▶ [Instructions for the task]: Reproduce each item below word for word, changing nothing.

Word and element location items
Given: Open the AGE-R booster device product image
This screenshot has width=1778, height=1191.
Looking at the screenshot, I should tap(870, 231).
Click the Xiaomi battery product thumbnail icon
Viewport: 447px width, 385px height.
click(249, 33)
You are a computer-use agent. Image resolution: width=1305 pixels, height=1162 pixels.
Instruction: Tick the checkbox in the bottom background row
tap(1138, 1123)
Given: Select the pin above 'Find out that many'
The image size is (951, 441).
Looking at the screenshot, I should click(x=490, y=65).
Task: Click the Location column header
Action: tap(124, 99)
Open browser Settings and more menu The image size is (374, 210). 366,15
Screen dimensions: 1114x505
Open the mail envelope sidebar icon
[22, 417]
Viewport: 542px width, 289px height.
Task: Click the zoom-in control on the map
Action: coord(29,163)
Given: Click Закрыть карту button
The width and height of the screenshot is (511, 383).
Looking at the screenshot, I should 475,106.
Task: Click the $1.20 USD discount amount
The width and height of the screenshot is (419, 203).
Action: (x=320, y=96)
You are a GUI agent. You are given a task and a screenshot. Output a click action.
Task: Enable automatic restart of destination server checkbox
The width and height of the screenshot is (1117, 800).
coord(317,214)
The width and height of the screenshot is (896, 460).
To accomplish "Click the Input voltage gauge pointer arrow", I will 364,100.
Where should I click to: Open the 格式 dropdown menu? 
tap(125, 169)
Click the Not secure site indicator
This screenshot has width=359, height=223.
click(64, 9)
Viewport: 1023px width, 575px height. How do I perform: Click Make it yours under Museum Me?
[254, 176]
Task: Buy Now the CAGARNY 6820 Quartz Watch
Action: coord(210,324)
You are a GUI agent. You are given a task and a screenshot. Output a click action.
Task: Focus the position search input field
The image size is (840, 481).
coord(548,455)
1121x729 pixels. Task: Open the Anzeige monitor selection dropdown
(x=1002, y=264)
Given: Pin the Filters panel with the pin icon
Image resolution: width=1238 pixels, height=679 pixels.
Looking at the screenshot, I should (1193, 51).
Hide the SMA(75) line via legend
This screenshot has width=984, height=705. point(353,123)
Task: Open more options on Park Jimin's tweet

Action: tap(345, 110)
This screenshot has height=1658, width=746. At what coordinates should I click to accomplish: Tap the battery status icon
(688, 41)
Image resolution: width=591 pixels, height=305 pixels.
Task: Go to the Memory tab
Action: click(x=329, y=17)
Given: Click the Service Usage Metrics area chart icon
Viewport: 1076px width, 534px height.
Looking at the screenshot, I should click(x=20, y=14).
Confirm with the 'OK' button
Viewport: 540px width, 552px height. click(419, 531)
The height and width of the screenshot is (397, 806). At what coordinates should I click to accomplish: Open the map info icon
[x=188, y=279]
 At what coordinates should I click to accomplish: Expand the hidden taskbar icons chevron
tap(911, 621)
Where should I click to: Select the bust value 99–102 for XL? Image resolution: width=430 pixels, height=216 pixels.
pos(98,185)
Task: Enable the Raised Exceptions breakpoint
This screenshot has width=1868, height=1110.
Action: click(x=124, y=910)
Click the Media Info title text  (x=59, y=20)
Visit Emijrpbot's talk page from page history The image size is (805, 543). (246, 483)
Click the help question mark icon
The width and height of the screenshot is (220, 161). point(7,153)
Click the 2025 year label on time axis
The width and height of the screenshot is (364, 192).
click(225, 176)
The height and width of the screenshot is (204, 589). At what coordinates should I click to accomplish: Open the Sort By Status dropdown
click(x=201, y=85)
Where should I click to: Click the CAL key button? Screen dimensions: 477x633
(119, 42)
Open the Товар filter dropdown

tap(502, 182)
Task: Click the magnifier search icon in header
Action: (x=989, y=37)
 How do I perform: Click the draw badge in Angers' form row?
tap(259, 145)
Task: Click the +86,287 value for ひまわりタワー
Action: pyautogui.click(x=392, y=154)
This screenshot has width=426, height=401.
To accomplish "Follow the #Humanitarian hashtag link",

▶ [The reply]:
Given: Open the AGE-R booster device product image
This screenshot has width=1778, height=1191.
Looking at the screenshot, I should tap(870, 231).
Click the Xiaomi battery product thumbnail icon
Viewport: 447px width, 385px height.
click(249, 33)
You are a computer-use agent. Image resolution: width=1305 pixels, height=1162 pixels.
Instruction: Tick the checkbox in the bottom background row
tap(1138, 1123)
Given: Select the pin above 'Find out that many'
The image size is (951, 441).
Looking at the screenshot, I should click(x=490, y=65).
Task: Click the Location column header
Action: tap(124, 99)
Open browser Settings and more menu The image size is (374, 210). 366,15
Screen dimensions: 1114x505
Open the mail envelope sidebar icon
[22, 417]
Viewport: 542px width, 289px height.
Task: Click the zoom-in control on the map
Action: coord(29,163)
Given: Click Закрыть карту button
The width and height of the screenshot is (511, 383).
Looking at the screenshot, I should 475,106.
Task: Click the $1.20 USD discount amount
The width and height of the screenshot is (419, 203).
Action: (x=320, y=96)
You are a GUI agent. You are given a task and a screenshot. Output a click action.
Task: Enable automatic restart of destination server checkbox
The width and height of the screenshot is (1117, 800).
coord(317,214)
The width and height of the screenshot is (896, 460).
To accomplish "Click the Input voltage gauge pointer arrow", I will 364,100.
Where should I click to: Open the 格式 dropdown menu? 
tap(125, 169)
Click the Not secure site indicator
This screenshot has width=359, height=223.
click(64, 9)
Viewport: 1023px width, 575px height. How do I perform: Click Make it yours under Museum Me?
[254, 176]
Task: Buy Now the CAGARNY 6820 Quartz Watch
Action: coord(210,324)
You are a GUI agent. You are given a task and a screenshot. Output a click action.
Task: Focus the position search input field
The image size is (840, 481).
coord(548,455)
1121x729 pixels. Task: Open the Anzeige monitor selection dropdown
(x=1002, y=264)
Given: Pin the Filters panel with the pin icon
Image resolution: width=1238 pixels, height=679 pixels.
Looking at the screenshot, I should (1193, 51).
Hide the SMA(75) line via legend
This screenshot has width=984, height=705. point(353,123)
Task: Open more options on Park Jimin's tweet

Action: tap(345, 110)
This screenshot has height=1658, width=746. At what coordinates should I click to accomplish: Tap the battery status icon
(688, 41)
Image resolution: width=591 pixels, height=305 pixels.
Task: Go to the Memory tab
Action: click(x=329, y=17)
Given: Click the Service Usage Metrics area chart icon
Viewport: 1076px width, 534px height.
Looking at the screenshot, I should click(x=20, y=14).
Confirm with the 'OK' button
Viewport: 540px width, 552px height. click(419, 531)
The height and width of the screenshot is (397, 806). At what coordinates should I click to accomplish: Open the map info icon
[x=188, y=279]
 At what coordinates should I click to accomplish: Expand the hidden taskbar icons chevron
tap(911, 621)
Where should I click to: Select the bust value 99–102 for XL? Image resolution: width=430 pixels, height=216 pixels.
pos(98,185)
Task: Enable the Raised Exceptions breakpoint
This screenshot has width=1868, height=1110.
Action: click(x=124, y=910)
Click the Media Info title text  (x=59, y=20)
Visit Emijrpbot's talk page from page history The image size is (805, 543). (246, 483)
Click the help question mark icon
The width and height of the screenshot is (220, 161). point(7,153)
Click the 2025 year label on time axis
The width and height of the screenshot is (364, 192).
click(225, 176)
The height and width of the screenshot is (204, 589). At what coordinates should I click to accomplish: Open the Sort By Status dropdown
click(x=201, y=85)
Where should I click to: Click the CAL key button? Screen dimensions: 477x633
(119, 42)
Open the Товар filter dropdown

tap(502, 182)
Task: Click the magnifier search icon in header
Action: (x=989, y=37)
 How do I perform: Click the draw badge in Angers' form row?
tap(259, 145)
Task: Click the +86,287 value for ひまわりタワー
Action: pyautogui.click(x=392, y=154)
This screenshot has width=426, height=401.
To accomplish "Follow the #Humanitarian hashtag link",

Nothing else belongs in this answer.